In the passage below on PROC SORT, translate into Spanish the sentence "The SORTSIZE system option limits the amount of memory that is available to PROC SORT."

BEGIN Document section

During the sort, PROC SORT creates its output in the directory specified in the OUT= option (or directory of the input SAS data set if the OUT= option is not specified). The temporary data set has the same filename as the original data set, except it has an extension of .lck. After the sort completes successfully, the original data set is deleted, and the temporary data set is renamed to match the original data set. Therefore, you need to have enough available disk space in the target directory to hold two copies of the data set.

You can reduce the amount of disk space needed by specifying the OVERWRITE option in the PROC SORT statement. When you specify this option, SAS replaces the input data set with the sorted data set. This option should be used only with a data set that is backed up, or with a data set that you can reconstruct. For more information, see the SORT procedure in the Base SAS Procedures Guide.


Performance Tuning for PROC SORT


How SAS Determines the Amount of Memory to Use

The MEMSIZE system option controls the upper limit for the maximum amount of memory that is available to the SAS process. The SORTSIZE system option limits the amount of memory that is available to PROC SORT. The REALMEMSIZE system option specifies the amount of real (not virtual) memory that will be made available to SAS.

While memory settings below the default values for MEMSIZE and SORTSIZE might adversely affect sorting and SAS performance, making large amounts of memory available might be of no benefit. The key for determining whether additional memory might improve performance is whether the sort will fit in memory. If the sorted file requires more memory than is allocated, then a SORTSIZE value in the range of 64-128M is generally the optimal value. SORTSIZE should always be set to a value that is at least 8M smaller than MEMSIZE.

For information about setting the REALMEMSIZE system option, see Guidelines for Setting the REALMEMSIZE System Option.

END Document section
BEGIN Stored data

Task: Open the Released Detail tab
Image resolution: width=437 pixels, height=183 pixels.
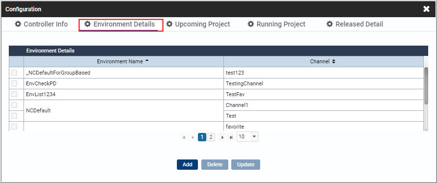Action: (355, 24)
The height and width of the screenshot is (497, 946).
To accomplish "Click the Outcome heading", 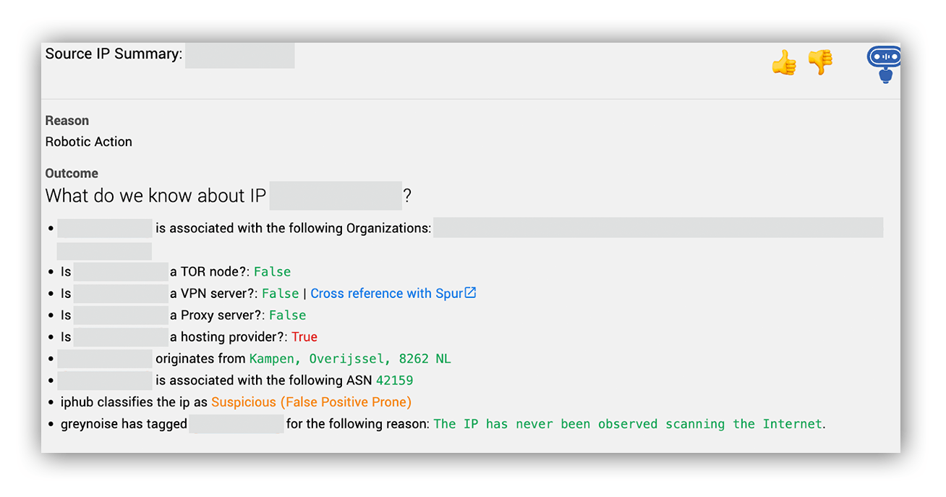I will (x=72, y=173).
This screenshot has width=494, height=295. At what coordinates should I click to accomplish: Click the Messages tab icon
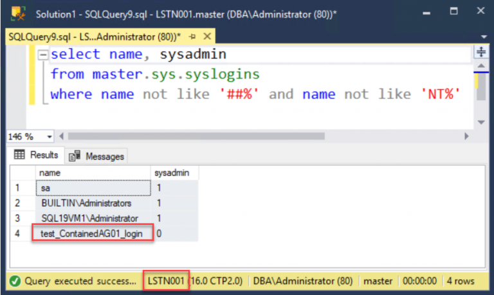coord(75,156)
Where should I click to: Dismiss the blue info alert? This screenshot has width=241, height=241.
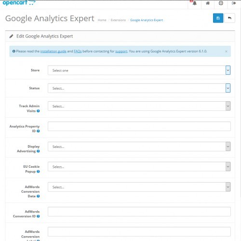[x=226, y=52]
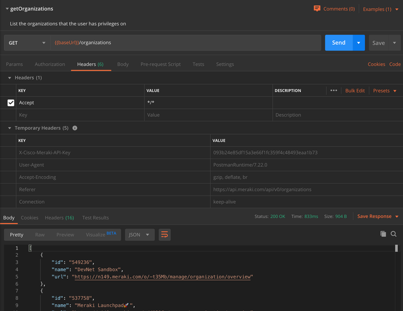Click the wrap lines icon in response toolbar
This screenshot has width=403, height=311.
coord(165,235)
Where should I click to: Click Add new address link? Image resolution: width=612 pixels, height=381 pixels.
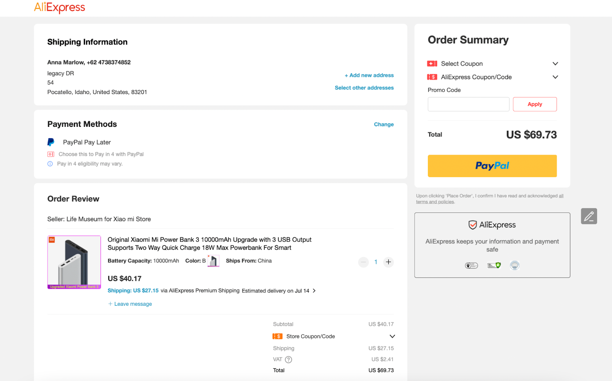(369, 75)
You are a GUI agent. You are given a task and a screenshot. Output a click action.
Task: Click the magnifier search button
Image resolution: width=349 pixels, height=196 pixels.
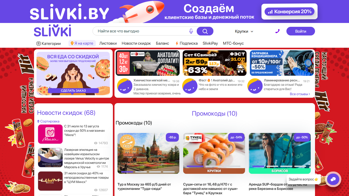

END Stored data

## Task response
La opción de sistema SORTSIZE limita la cantidad de memoria disponible para PROC SORT.